● STATED TASK: In the data from the line containing "1479x812 pixels." through the end, inclusive, replace "Screen dimensions" with "Screen size" and leave everything else unchanged. Return only those lines.

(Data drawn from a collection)
═══

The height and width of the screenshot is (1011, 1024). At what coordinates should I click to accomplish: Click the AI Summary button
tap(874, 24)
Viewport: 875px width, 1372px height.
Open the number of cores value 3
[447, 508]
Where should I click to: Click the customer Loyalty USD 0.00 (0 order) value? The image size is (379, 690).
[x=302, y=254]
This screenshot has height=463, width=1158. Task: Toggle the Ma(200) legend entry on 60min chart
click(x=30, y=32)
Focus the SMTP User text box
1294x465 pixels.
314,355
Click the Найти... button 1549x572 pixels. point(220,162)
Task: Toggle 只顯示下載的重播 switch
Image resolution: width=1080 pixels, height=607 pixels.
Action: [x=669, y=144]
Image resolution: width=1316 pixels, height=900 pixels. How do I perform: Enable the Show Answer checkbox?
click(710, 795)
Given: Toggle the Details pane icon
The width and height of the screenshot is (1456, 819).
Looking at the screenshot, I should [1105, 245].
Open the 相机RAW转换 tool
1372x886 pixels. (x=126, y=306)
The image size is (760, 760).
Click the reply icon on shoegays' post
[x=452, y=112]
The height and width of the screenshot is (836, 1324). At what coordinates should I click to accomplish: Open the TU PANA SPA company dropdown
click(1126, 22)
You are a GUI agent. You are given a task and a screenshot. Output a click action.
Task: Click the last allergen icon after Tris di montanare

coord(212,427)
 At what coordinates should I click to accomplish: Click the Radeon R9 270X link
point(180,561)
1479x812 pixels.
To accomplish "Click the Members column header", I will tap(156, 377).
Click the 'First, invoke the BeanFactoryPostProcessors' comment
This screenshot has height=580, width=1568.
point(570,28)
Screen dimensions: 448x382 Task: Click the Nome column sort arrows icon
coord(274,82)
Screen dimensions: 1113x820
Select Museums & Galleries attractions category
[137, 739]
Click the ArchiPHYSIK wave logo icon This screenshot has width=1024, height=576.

═══

● ANSWER TO THE PROBLEM:
1479x812 pixels.
To accomplish "Click the Members column header", I will tap(156, 377).
Click the 'First, invoke the BeanFactoryPostProcessors' comment
This screenshot has height=580, width=1568.
point(570,28)
Screen size: 448x382 Task: Click the Nome column sort arrows icon
coord(274,82)
Screen size: 1113x820
Select Museums & Galleries attractions category
[137, 739]
Click the ArchiPHYSIK wave logo icon This screenshot has width=1024, height=576.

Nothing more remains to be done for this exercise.